A anemia europeia
15-05-2019 - 06:44

A campanha eleitoral vai pobre, contaminada pelo aspeto de umas primárias das legislativas de outubro e cheia de argumentos e remoques que nada falam, nem esclarecem, sobre a Europa.

Com o que vai pelo mundo de incerteza e de desafio a velhos consensos e instituições, o próximo ato eleitoral europeu pode ser dos mais importantes, ou mesmo o mais importante de toda a história da CEE/UE. As sondagens não são animadoras para as vozes europeístas: parece haver uma real possibilidade de os adversários da Europa - mais ou menos radicais, do populismo xenófobo ao euroceticismo dissolvente - poderem vir a ser o terceiro maior grupo parlamentar em Estrasburgo. Não há problema, afirmarão alguns; é melhor tê-los lá dentro, a recalcitrar, do que cá fora, a sabotar, dirão outros; e afinal, concorrendo às eleições, até estão a fazer o jogo da Europa, acrescentarão ainda outros. Mas não (me) deixa de suscitar uma sensação de algum absurdo ver, por exemplo, Nigel Farage, ex-líder do UKIP e radical “brexiteer”, criar um partido para concorrer ao PE, para ali protestar contra os impasses britânicos. Para que é que o homem se senta num lugar de que, no fundo, só quer sair?

Por cá, a campanha eleitoral vai pobre, contaminada pelo aspeto de umas primárias das legislativas de outubro e cheia de argumentos e remoques que nada falam, nem esclarecem, sobre a Europa. Há 34 anos que aderimos à CEE. No fundo, nunca debatemos os direitos e deveres, as solidariedades e responsabilidades de sermos europeus. A Europa impôs-se-nos como o destino geográfico natural depois de 500 anos de império, como o eldorado desejável para suprir o nosso atávico subdesenvolvimento e como o seguro de vida para disciplinar a nossa jovem democracia. Descolonizar, desenvolver, democratizar: por detrás de cada um dos “D’s” de Abril estava o impulso para europeizar.
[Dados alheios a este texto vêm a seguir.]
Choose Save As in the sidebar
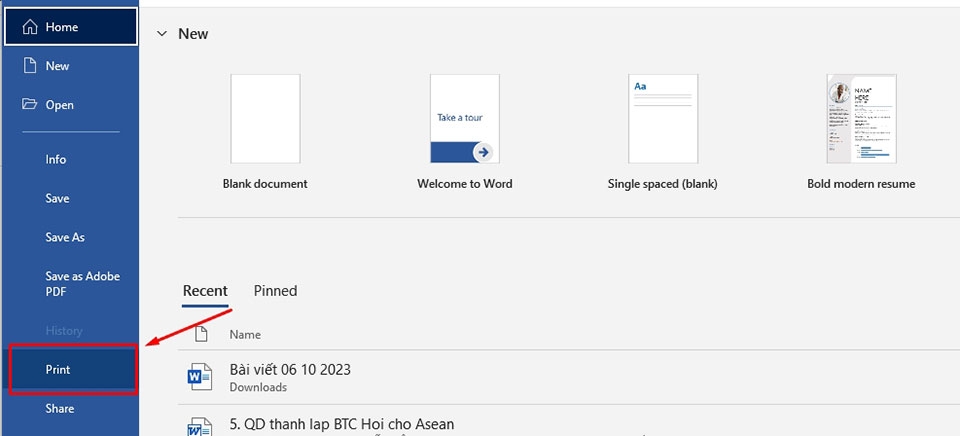Image resolution: width=960 pixels, height=436 pixels. (65, 238)
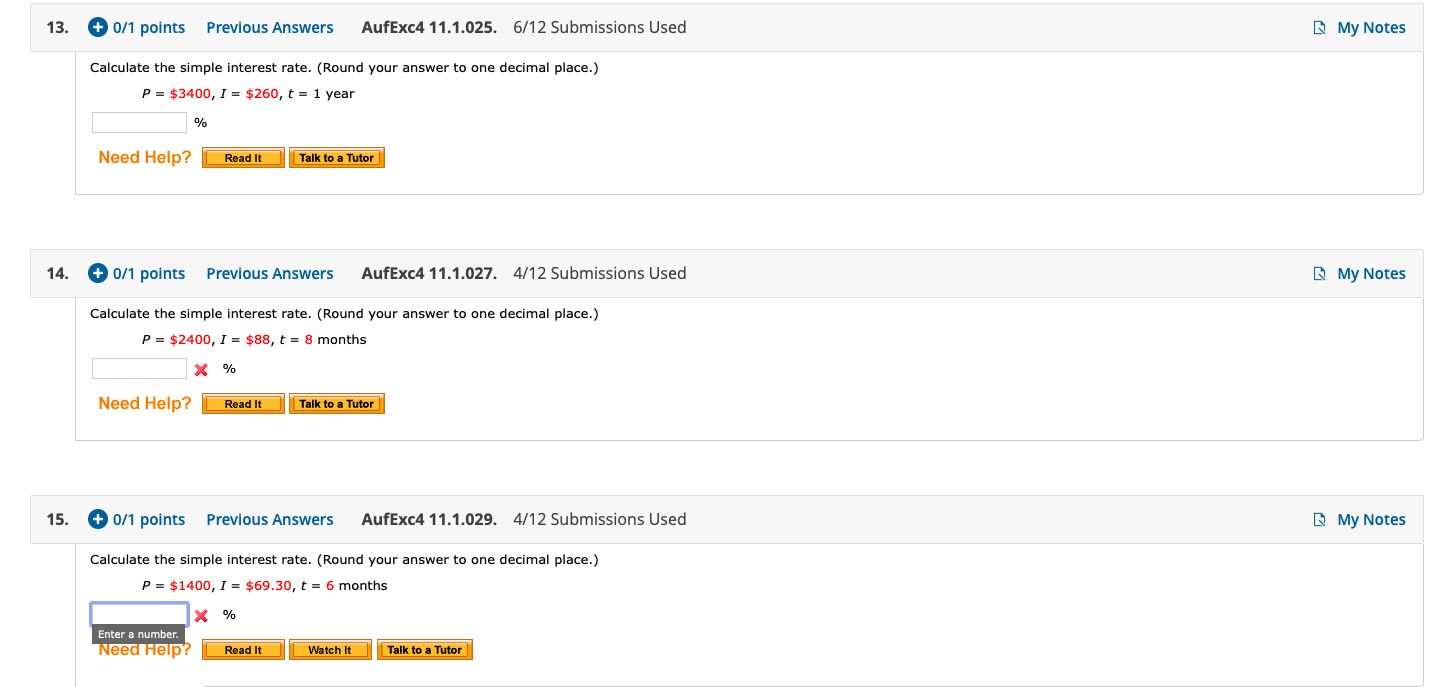Open Previous Answers for question 15
1440x687 pixels.
(269, 519)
Tinha de estar, e ainda bem que esteve. Mas esta Europa “ready-made symbol” para redefinir a portugalidade dispensou justamente os portugueses de pensarem a fundo nela. Resultado: não “entrámos” na Europa; foi a Europa que nos entrou porta adentro.
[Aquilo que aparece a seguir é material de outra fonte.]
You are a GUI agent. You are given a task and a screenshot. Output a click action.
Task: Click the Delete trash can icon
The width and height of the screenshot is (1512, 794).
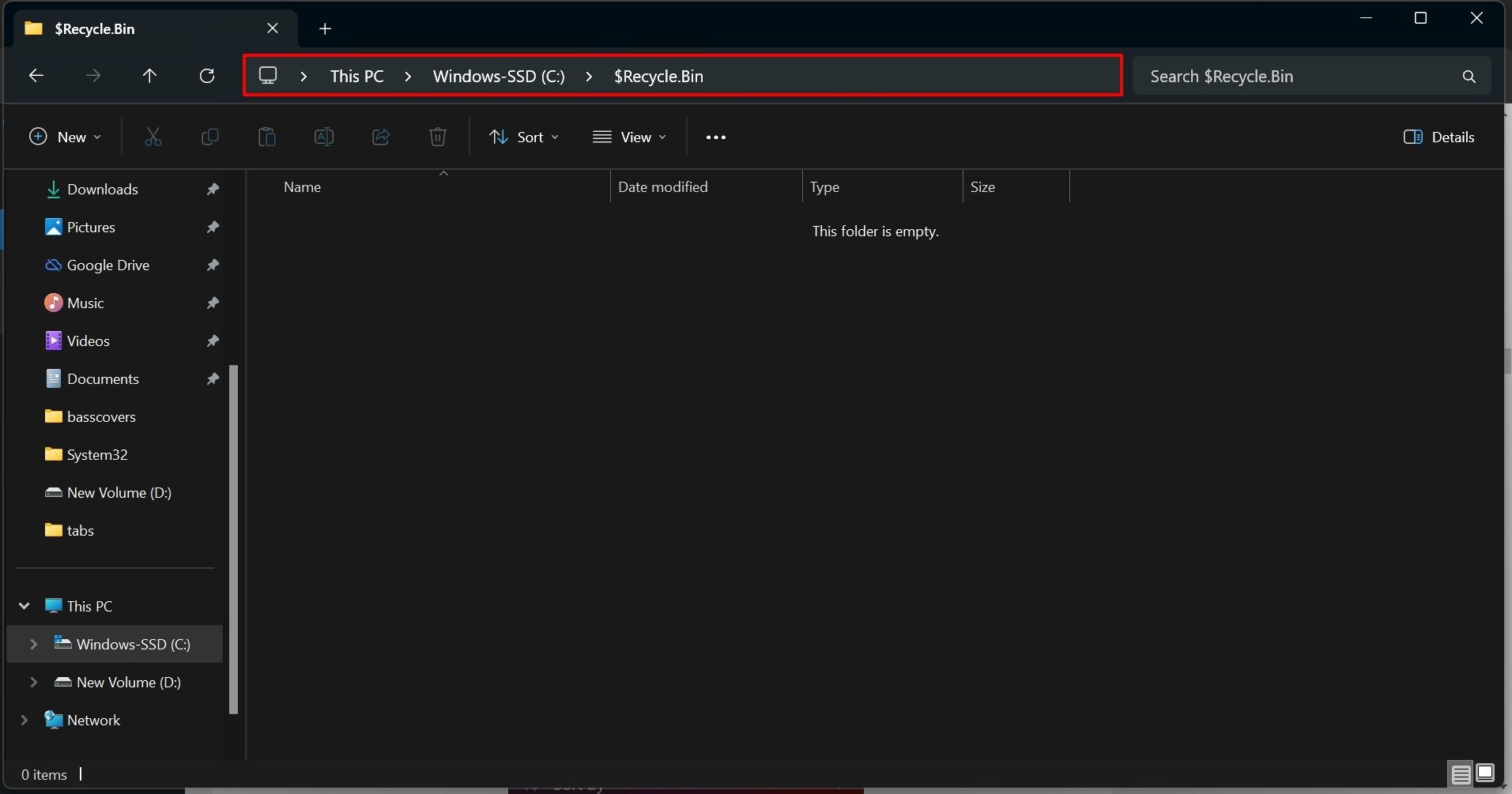(x=438, y=137)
Com o passar do tempo, e com o agravar das dificuldades a cada crise, o europeísmo foi-se tornando cada vez mais instrumental: se a Europa funciona e nos dá coisas, é boa; senão, adeus Europa. E não é só instrumental, ou quase interesseiro. É um dado adquirido. Somos europeus. Nem pensamos muito nisso, e por isso não vemos grande utilidade em votar para escolher os 21 eurodeputados que ali nos representam. Para os mais jovens, que já nasceram europeus e não se lembram do que era o país até 1985, a Europa é como uma tia-avó velhota a que não ligam muito, que tem uma larga mansão para ir passar férias com os amigos (o Erasmus), mas com a qual conversam pouco, esperando, todavia, que nunca falte o envelope da “mesada”.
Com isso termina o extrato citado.